Knox is largely financing his own campaign with his personal fortune, but his opponents are hampered by new city contribution limits. On Friday, Brady adviser Ken Smukler resigned from the campaign after it was revealed he had spoken with several people about creating 527 groups to go after Knox while he was working with Brady.

He talked with Frank Keel, political adviser to union leader John J. Dougherty, and with former City Commissioner Alex Z. Talmadge Jr., who later formed a group - Economic Justice Coalition for Truth - that is raising money for anti-Knox ads.

Brady's campaign denies any connection with either of the two 527 groups.

Creamer, of the ethics board, said that if a campaign were found to be coordinating with organizers of a 527 committee, the board could seek a judicial restraining order to stop the group's activities - and also could impose a $1,500 fine for each violation, which would occur each time an ad aired.

The board would take such action only if it determines there was a violation of the city law, Creamer said. "We want to determine if there is sufficient cause to proceed," he said last night. "We just don't have enough information to make that determination."

If coordination between a 527 and a campaign is proved, those responsible also could be subject to federal sanctions for violating the tax code.
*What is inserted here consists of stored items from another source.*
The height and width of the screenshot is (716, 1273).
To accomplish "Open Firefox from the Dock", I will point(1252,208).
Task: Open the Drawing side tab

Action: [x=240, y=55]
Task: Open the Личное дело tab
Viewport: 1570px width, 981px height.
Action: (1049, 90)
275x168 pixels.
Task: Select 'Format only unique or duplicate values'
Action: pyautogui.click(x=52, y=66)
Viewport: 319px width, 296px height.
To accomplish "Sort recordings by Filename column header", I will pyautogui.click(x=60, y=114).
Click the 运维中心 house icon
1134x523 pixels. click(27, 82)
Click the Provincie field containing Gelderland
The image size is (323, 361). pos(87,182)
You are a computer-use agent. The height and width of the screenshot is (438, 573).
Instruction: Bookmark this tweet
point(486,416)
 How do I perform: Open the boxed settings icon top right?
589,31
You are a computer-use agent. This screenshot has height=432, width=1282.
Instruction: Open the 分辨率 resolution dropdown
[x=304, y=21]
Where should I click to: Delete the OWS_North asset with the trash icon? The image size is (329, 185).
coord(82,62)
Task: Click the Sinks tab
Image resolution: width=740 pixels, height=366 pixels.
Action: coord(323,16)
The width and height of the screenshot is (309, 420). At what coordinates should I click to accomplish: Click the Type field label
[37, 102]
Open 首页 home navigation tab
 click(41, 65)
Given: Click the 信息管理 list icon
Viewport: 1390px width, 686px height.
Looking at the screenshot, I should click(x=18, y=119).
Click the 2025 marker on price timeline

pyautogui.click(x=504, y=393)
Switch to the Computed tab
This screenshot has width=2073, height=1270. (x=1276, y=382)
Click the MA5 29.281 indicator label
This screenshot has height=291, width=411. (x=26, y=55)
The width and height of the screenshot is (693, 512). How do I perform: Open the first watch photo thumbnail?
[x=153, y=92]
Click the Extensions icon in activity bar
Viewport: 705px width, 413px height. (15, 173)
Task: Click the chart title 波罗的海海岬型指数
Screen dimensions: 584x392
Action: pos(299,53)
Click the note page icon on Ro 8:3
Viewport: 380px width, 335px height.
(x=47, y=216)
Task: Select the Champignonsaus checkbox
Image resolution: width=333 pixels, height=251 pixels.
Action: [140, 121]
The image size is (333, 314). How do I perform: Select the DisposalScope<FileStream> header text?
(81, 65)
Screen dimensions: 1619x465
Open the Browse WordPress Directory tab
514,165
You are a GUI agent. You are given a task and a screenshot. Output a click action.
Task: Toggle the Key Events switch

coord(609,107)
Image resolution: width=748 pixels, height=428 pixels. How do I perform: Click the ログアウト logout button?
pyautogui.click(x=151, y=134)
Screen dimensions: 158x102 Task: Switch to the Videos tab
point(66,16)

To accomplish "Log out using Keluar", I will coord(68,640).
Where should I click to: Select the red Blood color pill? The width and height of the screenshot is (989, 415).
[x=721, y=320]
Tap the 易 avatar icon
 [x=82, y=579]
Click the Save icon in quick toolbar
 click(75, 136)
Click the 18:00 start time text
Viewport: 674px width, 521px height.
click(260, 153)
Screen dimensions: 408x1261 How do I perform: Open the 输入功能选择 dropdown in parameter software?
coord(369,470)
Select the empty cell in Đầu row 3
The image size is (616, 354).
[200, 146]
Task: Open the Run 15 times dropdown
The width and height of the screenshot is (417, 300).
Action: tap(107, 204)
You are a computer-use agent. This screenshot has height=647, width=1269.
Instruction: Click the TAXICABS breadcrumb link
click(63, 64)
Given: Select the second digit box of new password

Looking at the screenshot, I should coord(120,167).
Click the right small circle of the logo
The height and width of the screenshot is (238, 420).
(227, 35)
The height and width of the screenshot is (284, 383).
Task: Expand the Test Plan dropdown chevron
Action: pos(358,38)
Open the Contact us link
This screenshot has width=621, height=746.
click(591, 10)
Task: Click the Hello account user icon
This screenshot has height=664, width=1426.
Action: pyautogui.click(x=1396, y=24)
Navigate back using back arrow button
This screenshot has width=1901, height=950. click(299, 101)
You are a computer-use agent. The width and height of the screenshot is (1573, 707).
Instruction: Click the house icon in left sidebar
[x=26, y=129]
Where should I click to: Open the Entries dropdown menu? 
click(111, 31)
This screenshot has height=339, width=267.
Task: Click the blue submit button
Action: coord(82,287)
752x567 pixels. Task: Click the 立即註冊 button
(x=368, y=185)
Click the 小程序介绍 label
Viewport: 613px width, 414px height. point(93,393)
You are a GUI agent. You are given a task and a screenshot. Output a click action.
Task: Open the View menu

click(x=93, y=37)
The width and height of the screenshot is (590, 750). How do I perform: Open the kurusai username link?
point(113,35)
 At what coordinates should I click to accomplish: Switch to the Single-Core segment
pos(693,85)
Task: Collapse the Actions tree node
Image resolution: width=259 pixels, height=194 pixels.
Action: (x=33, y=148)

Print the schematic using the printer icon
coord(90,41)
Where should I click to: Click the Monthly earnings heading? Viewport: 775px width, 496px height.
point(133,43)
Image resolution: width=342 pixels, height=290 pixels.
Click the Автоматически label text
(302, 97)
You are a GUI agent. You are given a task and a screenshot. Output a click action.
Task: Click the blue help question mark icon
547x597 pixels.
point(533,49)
Swift Boat Veterans for Truth had to pay heavy fines because one of its lawyers worked for President Bush's reelection campaign, though long after the damage to Kerry was done.

Josh Morrow, Knox's campaign manager, said his suspicions were aroused by the similarity of language between the Working People for Truth and Brady ads, as well as Smukler's contacts with Talmadge.

"This is illegal, illegal, illegal," Morrow said. "If the federal law was broken, someone should go to jail for this."

Meanwhile, State Rep. Dwight Evans held a rally last night at the West Philadelphia YMCA that drew more than 200 people for song, Scripture and preaching. It was organized by the city's largest group of black ministers, the Black Clergy of Philadelphia and Vicinity, which has endorsed Evans.

He said the city needs "a little more church" as it confronts the serious problem of violence on the streets, and vowed that he was ready to "move this city to another level, to work in every neighborhood, with every race and group of people."

The veteran state representative has been trailing in polls, but the latest surveys also have shown a large group of undecided voters. "In any election, you always have people telling you what you can't do," Evans said. "But the last time I checked, the power is in the hands of the people. You decide."